Oliver later invested in Dammann’s 50-seat Montreal restaurant Maison Publique, which opened just over three years ago and is quintessentially Canadian.

“There’s a few artistic liberties, like there’s olive oil and lemons and stuff like that. But 90 per cent of the menu is Quebec in the seasons,” says Dammann, whose former Restaurant DNA featured nose-to-tail eating.

“True North,” which alludes to the national anthem in its title, celebrates Canadian food through the experiences of Dammann and Johns, who spent 3 1/2 years gathering material for the book.

“There’s a stereotype to Canadian food for sure, just like BeaverTails and back bacon and the poutine and … doughnuts. Everyone’s seen (the film) ‘A Strange Brew’ and you get the idea of what everyone’s vision of what Canadian cuisine is,” says Dammann, who grew up in Campbell River, B.C.
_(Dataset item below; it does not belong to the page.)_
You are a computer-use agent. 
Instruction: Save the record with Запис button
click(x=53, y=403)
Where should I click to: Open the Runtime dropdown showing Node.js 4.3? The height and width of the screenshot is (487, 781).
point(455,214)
“But we just wanted to show through our eyes—with the ingredients and the travel and the stories—the way we look at it.”

The chapters are arranged by ingredients from the locations that inspired them—Atlantic, Forest, Field, Farm, Orchard and Vineyard, and Pacific—and illustrated with gorgeous food and landscape photos.

The duo elected to start their odyssey at the Roots, Rants and Roars Festival in remote Elliston, N.L., which Johns calls the root cellar capital of the world.

While in the province, they hauled in cod in the drizzle outside Quidi Vidi Gut, had a traditional Jiggs dinner in a church gymnasium, and marvelled at the resources available to area chefs, from shellfish to moose to ptarmigan.

On the West Coast, they gained an appreciation for the dedication of fishermen while hunting for spot prawns. The crustaceans were previously mostly exported but have become prized among seafood fanciers.

Dammann, who’s used to long days on his feet as a chef, found three days on the boat exhausting.

“One thing about all the people we met with—fishermen or winemakers or farmers or other chefs—is just they all share that in common, just this incredible amount of work, and hard work, that they do,” says Johns.

The Toronto-based freelance food and travel writer found the Prairies fascinating.

“These days people are kind of focused on this idea of obscure foraged vegetables from the side of the ocean, or those are kind of the ‘cool’ things. But really what’s going on in the Prairies with the lentils and the pulses and mustard and canola, we’re feeding the whole world with this stuff,” says Johns.

“Those ingredients are often overlooked because they’re so ubiquitous. But they’re incredibly and hugely important to defining what is Canadian cuisine.”